_How to complete this task_
What is needed is an exact reproduction of the listing, without its pictures.

_Source data_
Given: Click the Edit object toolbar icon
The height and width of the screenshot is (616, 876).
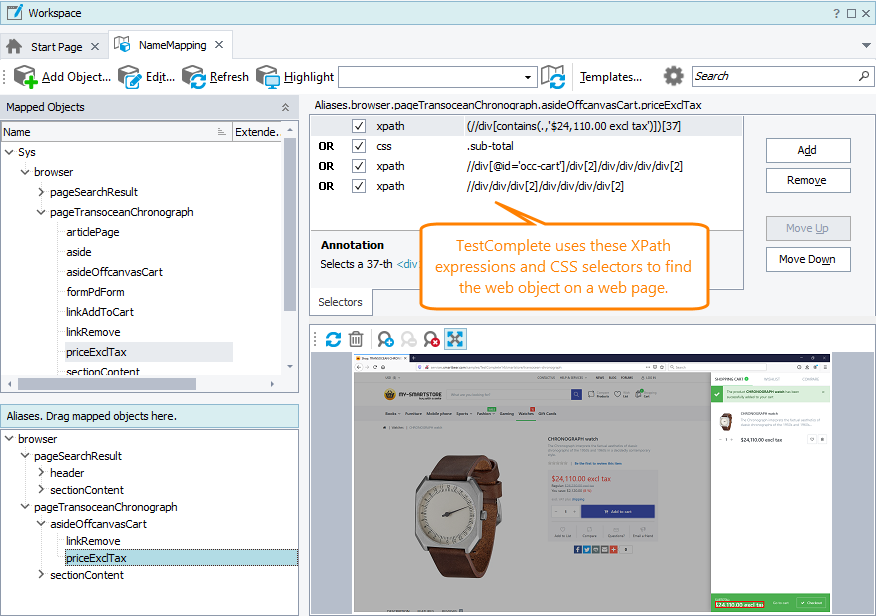Looking at the screenshot, I should click(130, 77).
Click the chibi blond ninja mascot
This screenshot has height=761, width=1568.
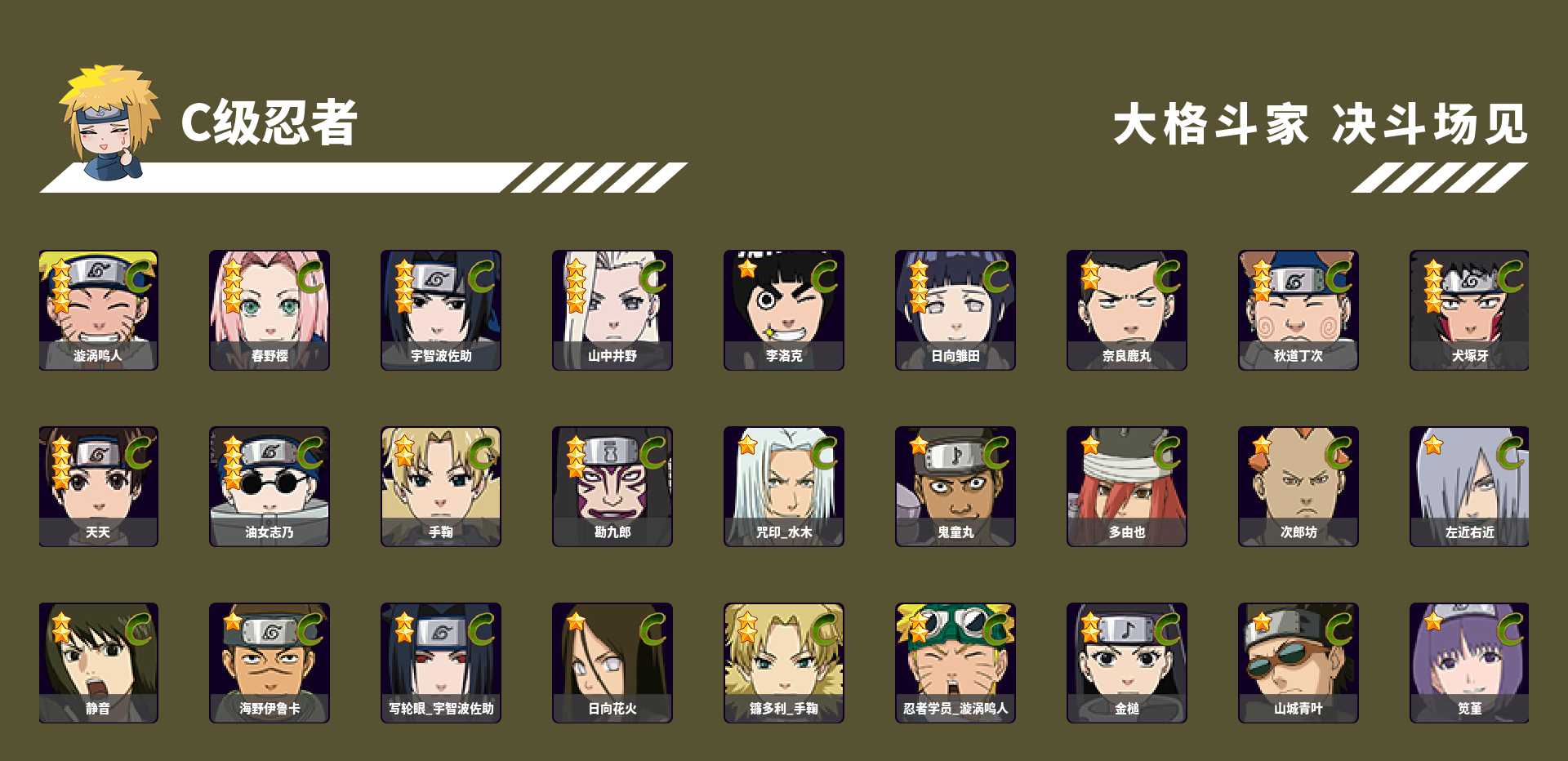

_Response area_
Given: Click the Edit object toolbar icon
The height and width of the screenshot is (616, 876).
Looking at the screenshot, I should click(130, 77).
Click the chibi blond ninja mascot
This screenshot has height=761, width=1568.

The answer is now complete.